Your instructions: Determine the number of lines in the listing below that hold the word "width". Write the number alone.

Input records:
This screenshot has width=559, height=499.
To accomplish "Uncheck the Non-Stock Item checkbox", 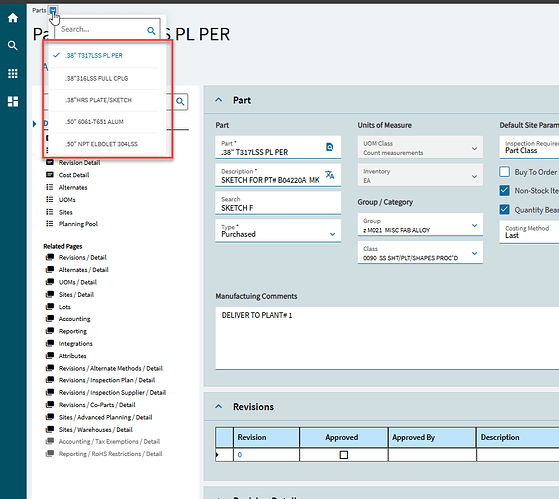I will click(x=504, y=191).
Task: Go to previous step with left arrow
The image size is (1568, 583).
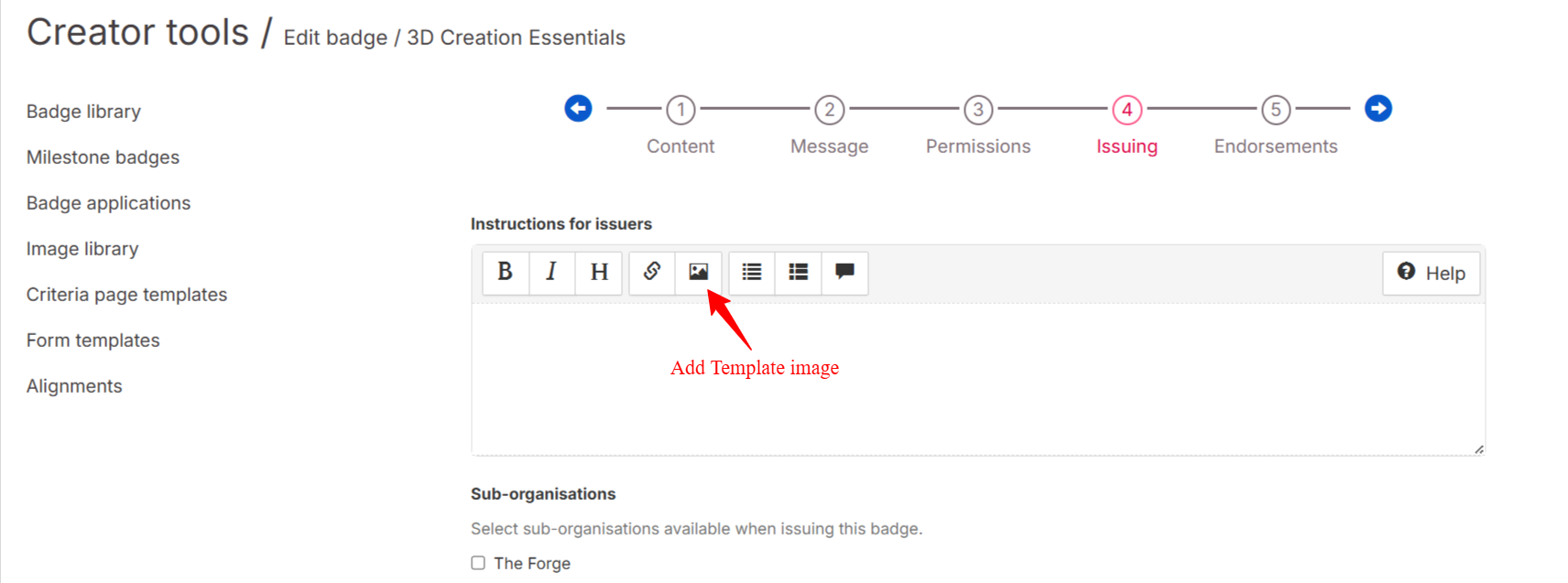Action: coord(578,109)
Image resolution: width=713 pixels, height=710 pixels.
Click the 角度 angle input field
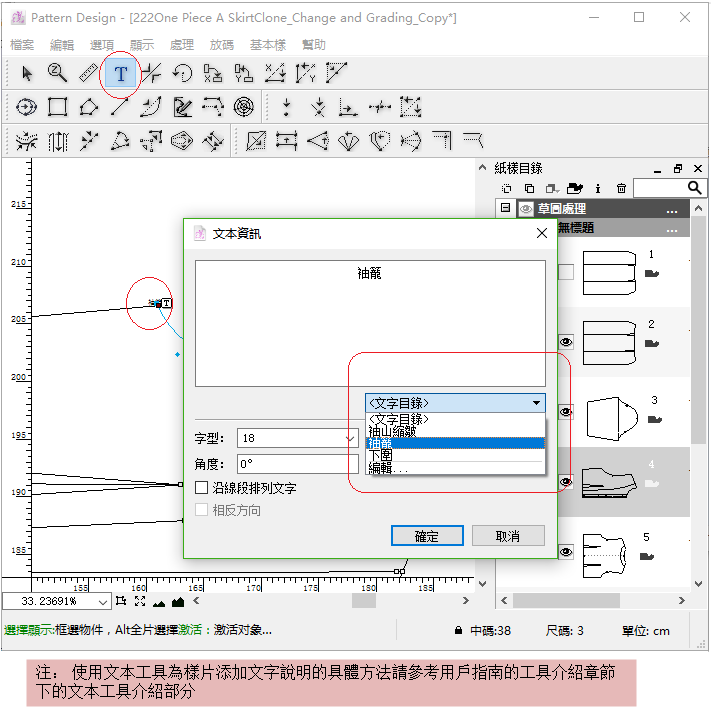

Result of the task: 2